***** Given data

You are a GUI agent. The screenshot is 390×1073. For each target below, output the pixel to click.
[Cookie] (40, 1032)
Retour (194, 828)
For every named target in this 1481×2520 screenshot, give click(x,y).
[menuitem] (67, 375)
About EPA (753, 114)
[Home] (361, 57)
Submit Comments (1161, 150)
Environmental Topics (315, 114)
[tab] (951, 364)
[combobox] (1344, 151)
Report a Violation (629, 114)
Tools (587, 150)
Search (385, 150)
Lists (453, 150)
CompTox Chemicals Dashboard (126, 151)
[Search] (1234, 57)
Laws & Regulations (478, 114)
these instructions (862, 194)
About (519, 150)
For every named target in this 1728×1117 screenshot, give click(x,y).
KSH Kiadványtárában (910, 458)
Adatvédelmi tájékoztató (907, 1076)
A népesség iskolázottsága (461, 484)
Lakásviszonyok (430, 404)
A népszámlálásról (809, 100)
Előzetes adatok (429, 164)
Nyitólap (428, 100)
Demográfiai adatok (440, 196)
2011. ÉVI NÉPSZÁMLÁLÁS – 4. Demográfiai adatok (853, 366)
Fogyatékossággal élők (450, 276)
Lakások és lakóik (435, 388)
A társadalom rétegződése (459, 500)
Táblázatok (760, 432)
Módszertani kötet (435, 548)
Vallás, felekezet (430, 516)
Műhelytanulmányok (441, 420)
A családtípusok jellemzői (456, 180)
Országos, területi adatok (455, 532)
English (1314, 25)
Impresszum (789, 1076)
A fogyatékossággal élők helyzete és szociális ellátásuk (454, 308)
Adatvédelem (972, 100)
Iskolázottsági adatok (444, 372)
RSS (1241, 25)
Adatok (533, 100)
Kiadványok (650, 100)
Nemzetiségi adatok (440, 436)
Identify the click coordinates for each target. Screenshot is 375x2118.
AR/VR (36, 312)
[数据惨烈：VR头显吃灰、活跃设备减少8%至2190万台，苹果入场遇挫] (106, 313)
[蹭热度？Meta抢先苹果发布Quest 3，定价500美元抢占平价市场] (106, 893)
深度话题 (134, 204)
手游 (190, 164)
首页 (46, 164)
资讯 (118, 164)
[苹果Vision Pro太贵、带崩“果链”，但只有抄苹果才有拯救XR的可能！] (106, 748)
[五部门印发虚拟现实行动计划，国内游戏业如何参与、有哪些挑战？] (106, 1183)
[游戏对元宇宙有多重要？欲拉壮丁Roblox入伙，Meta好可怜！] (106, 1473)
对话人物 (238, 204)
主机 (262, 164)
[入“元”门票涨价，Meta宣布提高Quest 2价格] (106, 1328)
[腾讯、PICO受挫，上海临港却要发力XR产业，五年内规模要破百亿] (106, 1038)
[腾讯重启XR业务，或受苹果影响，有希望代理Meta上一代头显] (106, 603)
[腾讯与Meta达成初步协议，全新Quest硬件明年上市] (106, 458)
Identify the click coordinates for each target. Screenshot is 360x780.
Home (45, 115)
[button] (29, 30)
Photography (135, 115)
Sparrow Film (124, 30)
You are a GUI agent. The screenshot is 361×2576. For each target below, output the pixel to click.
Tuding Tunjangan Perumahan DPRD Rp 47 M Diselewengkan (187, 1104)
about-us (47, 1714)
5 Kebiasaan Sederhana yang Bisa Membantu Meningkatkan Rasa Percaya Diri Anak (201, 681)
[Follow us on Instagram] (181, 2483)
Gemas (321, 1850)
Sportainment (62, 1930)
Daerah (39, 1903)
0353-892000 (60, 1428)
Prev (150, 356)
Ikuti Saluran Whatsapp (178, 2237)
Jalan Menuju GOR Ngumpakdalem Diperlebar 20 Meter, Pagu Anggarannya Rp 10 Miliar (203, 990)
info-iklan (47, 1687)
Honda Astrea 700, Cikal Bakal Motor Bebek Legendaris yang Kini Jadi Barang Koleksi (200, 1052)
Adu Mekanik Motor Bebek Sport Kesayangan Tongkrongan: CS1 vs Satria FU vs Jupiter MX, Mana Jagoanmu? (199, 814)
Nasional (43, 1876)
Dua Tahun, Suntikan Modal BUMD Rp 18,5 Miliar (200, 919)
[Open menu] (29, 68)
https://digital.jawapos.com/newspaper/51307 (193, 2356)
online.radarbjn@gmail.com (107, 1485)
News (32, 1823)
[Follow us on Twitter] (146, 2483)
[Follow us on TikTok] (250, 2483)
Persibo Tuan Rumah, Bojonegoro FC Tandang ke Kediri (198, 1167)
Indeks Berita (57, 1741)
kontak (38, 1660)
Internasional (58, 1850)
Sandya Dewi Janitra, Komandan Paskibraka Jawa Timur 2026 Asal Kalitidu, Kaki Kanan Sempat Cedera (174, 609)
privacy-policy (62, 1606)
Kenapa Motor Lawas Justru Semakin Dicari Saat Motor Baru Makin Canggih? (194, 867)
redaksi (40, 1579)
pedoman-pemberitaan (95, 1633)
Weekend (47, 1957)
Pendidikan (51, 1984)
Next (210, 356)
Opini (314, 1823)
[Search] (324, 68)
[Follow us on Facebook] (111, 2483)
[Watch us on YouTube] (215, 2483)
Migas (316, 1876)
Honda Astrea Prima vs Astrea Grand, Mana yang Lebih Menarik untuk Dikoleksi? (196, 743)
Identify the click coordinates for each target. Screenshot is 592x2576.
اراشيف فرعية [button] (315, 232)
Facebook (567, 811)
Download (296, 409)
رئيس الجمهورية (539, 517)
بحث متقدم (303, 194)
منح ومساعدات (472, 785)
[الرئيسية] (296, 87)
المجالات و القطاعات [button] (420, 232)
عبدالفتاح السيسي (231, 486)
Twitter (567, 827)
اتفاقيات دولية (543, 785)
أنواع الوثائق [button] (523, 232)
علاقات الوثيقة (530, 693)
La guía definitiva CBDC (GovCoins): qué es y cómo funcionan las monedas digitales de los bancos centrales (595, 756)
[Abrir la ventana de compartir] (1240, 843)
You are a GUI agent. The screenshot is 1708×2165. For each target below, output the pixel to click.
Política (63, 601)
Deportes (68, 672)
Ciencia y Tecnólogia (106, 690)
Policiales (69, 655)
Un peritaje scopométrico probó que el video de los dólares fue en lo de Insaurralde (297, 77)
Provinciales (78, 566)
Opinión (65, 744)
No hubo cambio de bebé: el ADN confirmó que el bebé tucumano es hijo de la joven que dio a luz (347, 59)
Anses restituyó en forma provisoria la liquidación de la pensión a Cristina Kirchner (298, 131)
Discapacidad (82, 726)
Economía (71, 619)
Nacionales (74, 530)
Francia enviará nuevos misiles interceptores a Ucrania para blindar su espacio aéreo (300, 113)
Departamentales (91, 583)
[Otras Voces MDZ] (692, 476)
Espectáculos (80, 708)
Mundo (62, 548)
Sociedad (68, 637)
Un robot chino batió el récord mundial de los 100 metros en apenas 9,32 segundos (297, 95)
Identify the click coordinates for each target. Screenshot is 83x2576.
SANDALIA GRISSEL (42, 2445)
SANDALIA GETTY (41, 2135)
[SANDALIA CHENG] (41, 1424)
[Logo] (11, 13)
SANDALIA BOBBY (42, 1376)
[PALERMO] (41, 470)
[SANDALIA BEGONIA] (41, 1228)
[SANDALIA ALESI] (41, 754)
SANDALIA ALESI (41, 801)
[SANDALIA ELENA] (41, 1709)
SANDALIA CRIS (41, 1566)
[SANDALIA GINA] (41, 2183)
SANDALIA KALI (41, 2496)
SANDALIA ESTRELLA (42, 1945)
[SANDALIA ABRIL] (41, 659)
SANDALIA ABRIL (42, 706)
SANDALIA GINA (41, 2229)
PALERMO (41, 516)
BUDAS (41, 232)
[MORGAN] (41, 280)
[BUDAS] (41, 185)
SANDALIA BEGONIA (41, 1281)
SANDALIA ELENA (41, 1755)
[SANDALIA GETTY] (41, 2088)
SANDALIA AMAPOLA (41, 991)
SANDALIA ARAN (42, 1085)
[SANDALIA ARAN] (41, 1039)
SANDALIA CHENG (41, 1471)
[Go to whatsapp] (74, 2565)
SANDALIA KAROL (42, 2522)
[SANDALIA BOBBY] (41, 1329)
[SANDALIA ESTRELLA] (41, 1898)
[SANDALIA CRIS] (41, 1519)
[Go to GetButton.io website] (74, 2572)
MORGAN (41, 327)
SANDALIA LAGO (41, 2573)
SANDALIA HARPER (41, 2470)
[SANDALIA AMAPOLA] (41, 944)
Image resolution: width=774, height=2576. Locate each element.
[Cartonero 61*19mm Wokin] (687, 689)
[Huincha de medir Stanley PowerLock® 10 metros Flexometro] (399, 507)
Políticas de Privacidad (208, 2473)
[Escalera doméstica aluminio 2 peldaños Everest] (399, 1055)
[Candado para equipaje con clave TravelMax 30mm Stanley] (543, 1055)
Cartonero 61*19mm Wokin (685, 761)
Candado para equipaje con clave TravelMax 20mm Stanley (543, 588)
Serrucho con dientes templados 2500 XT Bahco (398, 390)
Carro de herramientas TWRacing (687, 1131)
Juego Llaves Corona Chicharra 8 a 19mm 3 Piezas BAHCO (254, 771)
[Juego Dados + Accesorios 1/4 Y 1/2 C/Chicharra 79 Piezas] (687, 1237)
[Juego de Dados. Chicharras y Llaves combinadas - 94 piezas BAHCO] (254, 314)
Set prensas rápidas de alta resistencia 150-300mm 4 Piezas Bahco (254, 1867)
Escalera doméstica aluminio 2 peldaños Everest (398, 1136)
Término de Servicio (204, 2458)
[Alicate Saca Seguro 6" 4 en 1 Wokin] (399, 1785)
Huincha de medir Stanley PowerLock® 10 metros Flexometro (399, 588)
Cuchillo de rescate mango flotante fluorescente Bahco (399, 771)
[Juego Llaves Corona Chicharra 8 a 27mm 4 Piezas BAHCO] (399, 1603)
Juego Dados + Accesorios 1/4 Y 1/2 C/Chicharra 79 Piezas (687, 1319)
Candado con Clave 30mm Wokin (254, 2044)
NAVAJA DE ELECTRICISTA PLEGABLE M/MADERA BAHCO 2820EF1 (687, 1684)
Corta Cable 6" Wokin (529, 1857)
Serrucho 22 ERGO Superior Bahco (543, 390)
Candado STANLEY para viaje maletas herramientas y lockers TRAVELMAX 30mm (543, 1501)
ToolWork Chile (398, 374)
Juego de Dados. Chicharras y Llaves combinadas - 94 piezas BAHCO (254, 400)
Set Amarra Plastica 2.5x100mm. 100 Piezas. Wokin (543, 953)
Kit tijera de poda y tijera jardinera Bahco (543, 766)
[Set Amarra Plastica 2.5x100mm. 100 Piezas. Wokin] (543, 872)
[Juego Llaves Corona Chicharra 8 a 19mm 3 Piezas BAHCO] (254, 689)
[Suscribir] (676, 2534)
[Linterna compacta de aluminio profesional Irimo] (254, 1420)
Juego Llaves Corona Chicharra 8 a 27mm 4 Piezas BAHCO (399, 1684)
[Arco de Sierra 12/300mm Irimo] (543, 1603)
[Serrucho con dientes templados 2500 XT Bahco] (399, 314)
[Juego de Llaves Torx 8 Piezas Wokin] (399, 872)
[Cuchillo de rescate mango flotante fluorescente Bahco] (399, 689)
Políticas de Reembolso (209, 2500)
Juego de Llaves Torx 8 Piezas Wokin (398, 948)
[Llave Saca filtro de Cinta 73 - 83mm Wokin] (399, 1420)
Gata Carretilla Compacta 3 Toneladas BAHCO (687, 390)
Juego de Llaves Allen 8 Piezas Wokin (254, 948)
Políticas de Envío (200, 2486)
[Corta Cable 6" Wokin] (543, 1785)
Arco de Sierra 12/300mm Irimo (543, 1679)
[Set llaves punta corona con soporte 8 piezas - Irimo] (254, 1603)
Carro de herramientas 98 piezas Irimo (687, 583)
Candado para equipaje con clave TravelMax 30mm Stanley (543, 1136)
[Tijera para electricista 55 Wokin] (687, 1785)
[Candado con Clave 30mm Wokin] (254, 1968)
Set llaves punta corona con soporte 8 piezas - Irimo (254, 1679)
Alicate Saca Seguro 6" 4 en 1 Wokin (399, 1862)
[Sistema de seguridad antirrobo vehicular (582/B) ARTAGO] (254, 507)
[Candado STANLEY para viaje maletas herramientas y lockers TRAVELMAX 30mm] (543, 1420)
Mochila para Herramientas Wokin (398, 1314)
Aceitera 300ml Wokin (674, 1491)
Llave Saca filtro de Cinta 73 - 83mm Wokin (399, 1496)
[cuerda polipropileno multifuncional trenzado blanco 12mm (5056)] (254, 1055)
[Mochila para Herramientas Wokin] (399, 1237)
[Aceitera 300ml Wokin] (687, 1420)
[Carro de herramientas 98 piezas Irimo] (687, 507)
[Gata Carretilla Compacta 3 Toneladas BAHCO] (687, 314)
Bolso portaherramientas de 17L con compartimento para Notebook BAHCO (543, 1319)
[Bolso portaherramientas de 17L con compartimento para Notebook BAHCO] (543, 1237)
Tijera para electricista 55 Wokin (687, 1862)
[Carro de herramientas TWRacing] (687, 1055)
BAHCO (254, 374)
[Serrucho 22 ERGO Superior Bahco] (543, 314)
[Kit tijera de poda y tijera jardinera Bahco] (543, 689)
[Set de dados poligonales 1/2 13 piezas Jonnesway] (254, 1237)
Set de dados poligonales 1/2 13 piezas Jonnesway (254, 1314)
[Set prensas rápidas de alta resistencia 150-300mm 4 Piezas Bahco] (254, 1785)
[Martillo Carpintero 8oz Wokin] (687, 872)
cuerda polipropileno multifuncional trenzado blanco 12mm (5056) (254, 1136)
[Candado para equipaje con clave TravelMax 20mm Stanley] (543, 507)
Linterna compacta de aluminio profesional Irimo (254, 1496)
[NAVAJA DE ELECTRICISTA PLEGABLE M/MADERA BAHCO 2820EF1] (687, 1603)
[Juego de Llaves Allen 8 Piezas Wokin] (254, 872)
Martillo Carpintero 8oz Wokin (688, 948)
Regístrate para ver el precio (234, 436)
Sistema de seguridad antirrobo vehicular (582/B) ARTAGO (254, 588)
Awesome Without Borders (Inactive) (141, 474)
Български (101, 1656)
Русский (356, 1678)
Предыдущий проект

**********

▸ Problem statement
Using the entries above, give back exactly the line containing "[SANDALIA AMAPOLA] (41, 944)", the line containing "Políticas de Privacidad (208, 2473)", and every line between them, and nothing else.

▸ Response box
[SANDALIA AMAPOLA] (41, 944)
Image resolution: width=774, height=2576. Locate each element.
[Cartonero 61*19mm Wokin] (687, 689)
[Huincha de medir Stanley PowerLock® 10 metros Flexometro] (399, 507)
Políticas de Privacidad (208, 2473)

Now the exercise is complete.